Class: Candle::Tokenizer

Inherits:

Object

Object
Candle::Tokenizer

show all

Defined in:: lib/candle/tokenizer.rb

Overview

Tokenizer class for text tokenization

This class provides methods to encode text into tokens and decode tokens back to text. It supports both single text and batch processing, with options for special tokens, padding, and truncation.

Examples:

Create a tokenizer from a pretrained model

tokenizer = Candle::Tokenizer.from_pretrained("bert-base-uncased")

Encode and decode text

tokens = tokenizer.encode("Hello, world!")
text = tokenizer.decode(tokens)

Batch encoding

texts = ["Hello", "World", "Test"]
batch_tokens = tokenizer.encode_batch(texts)

Configure padding and truncation

padded_tokenizer = tokenizer.with_padding(length: 128)
truncated_tokenizer = tokenizer.with_truncation(512)

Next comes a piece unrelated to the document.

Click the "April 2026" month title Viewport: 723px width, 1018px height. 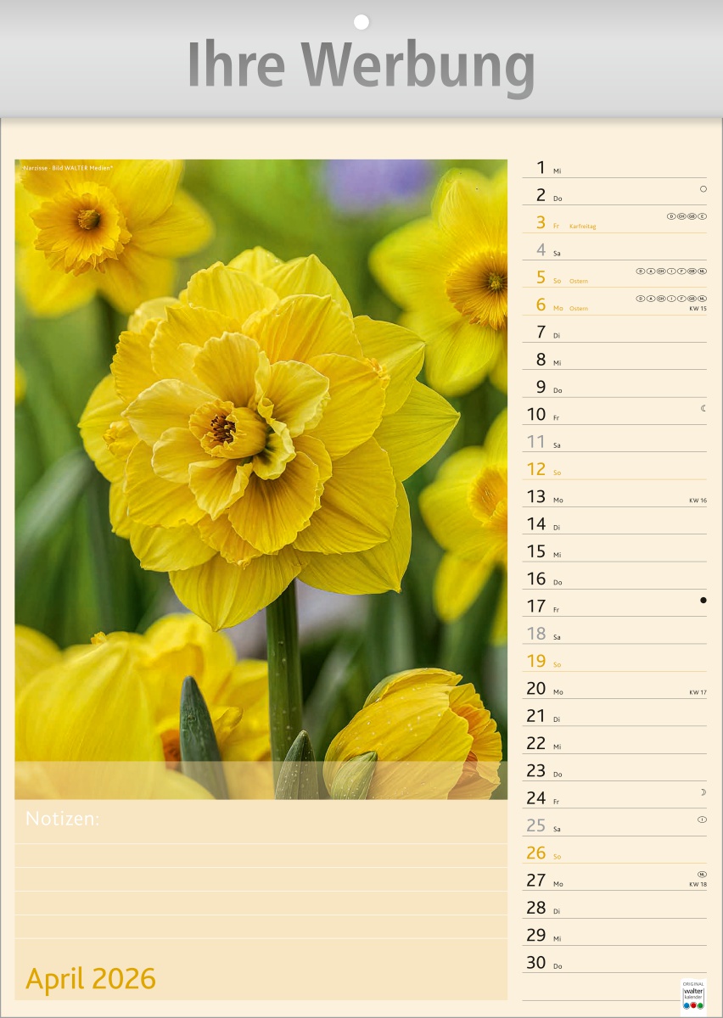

Instance Method Summary collapse

#_native_decode ⇒ Object
#_native_encode ⇒ Object

The native methods accept positional arguments, but we provide keyword argument interfaces for better Ruby ergonomics.
#_native_encode_batch ⇒ Object
#_native_encode_batch_to_tokens ⇒ Object
#_native_encode_to_tokens ⇒ Object
#_native_encode_with_tokens ⇒ Object
#_native_get_vocab ⇒ Object
#_native_vocab_size ⇒ Object
#_native_with_padding ⇒ Object
#decode(token_ids, skip_special_tokens: true) ⇒ String

Decode token IDs with convenient keyword arguments.
#encode(text, add_special_tokens: true) ⇒ Array<Integer>

Encode text with convenient keyword arguments.
#encode_batch(texts, add_special_tokens: true) ⇒ Array<Array<Integer>>

Encode multiple texts with convenient keyword arguments.
#encode_batch_to_tokens(texts, add_special_tokens: true) ⇒ Array<Array<String>>

Encode multiple texts into token strings.
#encode_to_tokens(text, add_special_tokens: true) ⇒ Array<String>

Encode text into token strings (words/subwords).
#encode_with_tokens(text, add_special_tokens: true) ⇒ Hash

Encode text and return both IDs and token strings.
#get_vocab(with_added_tokens: true) ⇒ Hash<String, Integer>

Get vocabulary with convenient keyword arguments.
#vocab_size(with_added_tokens: true) ⇒ Integer

Get vocabulary size with convenient keyword arguments.
#with_padding(**options) ⇒ Tokenizer

Create a new tokenizer with padding configuration.

Instance Method Details

#_native_decode ⇒ `Object`

51	# File 'lib/candle/tokenizer.rb', line 51 alias_method :_native_decode, :decode

#_native_encode ⇒ `Object`

The native methods accept positional arguments, but we provide keyword argument interfaces for better Ruby ergonomics. We need to call the native methods with positional args.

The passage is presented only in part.